Material>

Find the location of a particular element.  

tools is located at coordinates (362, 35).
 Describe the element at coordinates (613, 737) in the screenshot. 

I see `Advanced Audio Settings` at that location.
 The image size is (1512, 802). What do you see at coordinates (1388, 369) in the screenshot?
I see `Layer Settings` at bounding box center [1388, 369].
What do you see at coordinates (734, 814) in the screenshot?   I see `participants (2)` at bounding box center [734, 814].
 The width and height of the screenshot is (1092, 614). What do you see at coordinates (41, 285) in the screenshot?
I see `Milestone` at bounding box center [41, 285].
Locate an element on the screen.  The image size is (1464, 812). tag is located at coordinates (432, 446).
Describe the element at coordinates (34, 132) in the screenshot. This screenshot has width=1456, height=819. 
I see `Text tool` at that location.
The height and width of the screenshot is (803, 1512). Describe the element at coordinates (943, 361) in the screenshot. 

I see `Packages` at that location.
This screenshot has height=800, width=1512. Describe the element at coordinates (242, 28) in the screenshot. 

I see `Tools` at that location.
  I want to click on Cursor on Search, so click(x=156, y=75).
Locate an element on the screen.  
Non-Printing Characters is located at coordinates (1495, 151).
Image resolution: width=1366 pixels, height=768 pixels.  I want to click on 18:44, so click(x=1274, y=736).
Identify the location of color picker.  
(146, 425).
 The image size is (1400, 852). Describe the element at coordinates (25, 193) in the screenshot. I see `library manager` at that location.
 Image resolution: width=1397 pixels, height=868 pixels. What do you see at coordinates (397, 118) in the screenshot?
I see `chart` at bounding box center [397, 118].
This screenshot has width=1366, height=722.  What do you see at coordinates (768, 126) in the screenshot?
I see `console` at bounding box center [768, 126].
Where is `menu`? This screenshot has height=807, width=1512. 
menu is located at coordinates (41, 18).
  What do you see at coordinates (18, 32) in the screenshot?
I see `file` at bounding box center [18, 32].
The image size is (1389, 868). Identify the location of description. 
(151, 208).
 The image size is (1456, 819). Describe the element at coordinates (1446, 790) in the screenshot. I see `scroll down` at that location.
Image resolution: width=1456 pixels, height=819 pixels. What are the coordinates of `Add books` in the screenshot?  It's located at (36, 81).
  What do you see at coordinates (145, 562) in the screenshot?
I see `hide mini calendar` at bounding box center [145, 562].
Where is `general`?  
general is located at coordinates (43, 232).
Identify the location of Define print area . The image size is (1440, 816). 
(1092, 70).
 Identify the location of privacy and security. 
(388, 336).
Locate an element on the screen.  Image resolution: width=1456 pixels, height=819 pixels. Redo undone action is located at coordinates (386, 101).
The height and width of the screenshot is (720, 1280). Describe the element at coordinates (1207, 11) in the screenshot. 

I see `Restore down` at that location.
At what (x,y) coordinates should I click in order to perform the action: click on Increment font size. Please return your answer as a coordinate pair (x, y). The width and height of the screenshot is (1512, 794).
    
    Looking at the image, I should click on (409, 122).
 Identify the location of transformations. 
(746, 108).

What you should do>
Update all the items above by changing every "Identify" to "Determine" and leaving everything else as it is.

In response>
Find the location of a particular element.  

tools is located at coordinates (362, 35).
 Describe the element at coordinates (613, 737) in the screenshot. 

I see `Advanced Audio Settings` at that location.
 The image size is (1512, 802). What do you see at coordinates (1388, 369) in the screenshot?
I see `Layer Settings` at bounding box center [1388, 369].
What do you see at coordinates (734, 814) in the screenshot?   I see `participants (2)` at bounding box center [734, 814].
 The width and height of the screenshot is (1092, 614). What do you see at coordinates (41, 285) in the screenshot?
I see `Milestone` at bounding box center [41, 285].
Locate an element on the screen.  The image size is (1464, 812). tag is located at coordinates (432, 446).
Describe the element at coordinates (34, 132) in the screenshot. This screenshot has width=1456, height=819. 
I see `Text tool` at that location.
The height and width of the screenshot is (803, 1512). Describe the element at coordinates (943, 361) in the screenshot. 

I see `Packages` at that location.
This screenshot has height=800, width=1512. Describe the element at coordinates (242, 28) in the screenshot. 

I see `Tools` at that location.
  I want to click on Cursor on Search, so click(x=156, y=75).
Locate an element on the screen.  
Non-Printing Characters is located at coordinates (1495, 151).
Image resolution: width=1366 pixels, height=768 pixels.  I want to click on 18:44, so click(x=1274, y=736).
Determine the location of color picker.  
(146, 425).
 The image size is (1400, 852). Describe the element at coordinates (25, 193) in the screenshot. I see `library manager` at that location.
 Image resolution: width=1397 pixels, height=868 pixels. What do you see at coordinates (397, 118) in the screenshot?
I see `chart` at bounding box center [397, 118].
This screenshot has width=1366, height=722.  What do you see at coordinates (768, 126) in the screenshot?
I see `console` at bounding box center [768, 126].
Where is `menu`? This screenshot has height=807, width=1512. 
menu is located at coordinates (41, 18).
  What do you see at coordinates (18, 32) in the screenshot?
I see `file` at bounding box center [18, 32].
The image size is (1389, 868). Determine the location of description. 
(151, 208).
 The image size is (1456, 819). Describe the element at coordinates (1446, 790) in the screenshot. I see `scroll down` at that location.
Image resolution: width=1456 pixels, height=819 pixels. What are the coordinates of `Add books` in the screenshot?  It's located at (36, 81).
  What do you see at coordinates (145, 562) in the screenshot?
I see `hide mini calendar` at bounding box center [145, 562].
Where is `general`?  
general is located at coordinates (43, 232).
Determine the location of Define print area . The image size is (1440, 816). 
(1092, 70).
 Determine the location of privacy and security. 
(388, 336).
Locate an element on the screen.  Image resolution: width=1456 pixels, height=819 pixels. Redo undone action is located at coordinates (386, 101).
The height and width of the screenshot is (720, 1280). Describe the element at coordinates (1207, 11) in the screenshot. 

I see `Restore down` at that location.
At what (x,y) coordinates should I click in order to perform the action: click on Increment font size. Please return your answer as a coordinate pair (x, y). The width and height of the screenshot is (1512, 794).
    
    Looking at the image, I should click on (409, 122).
 Determine the location of transformations. 
(746, 108).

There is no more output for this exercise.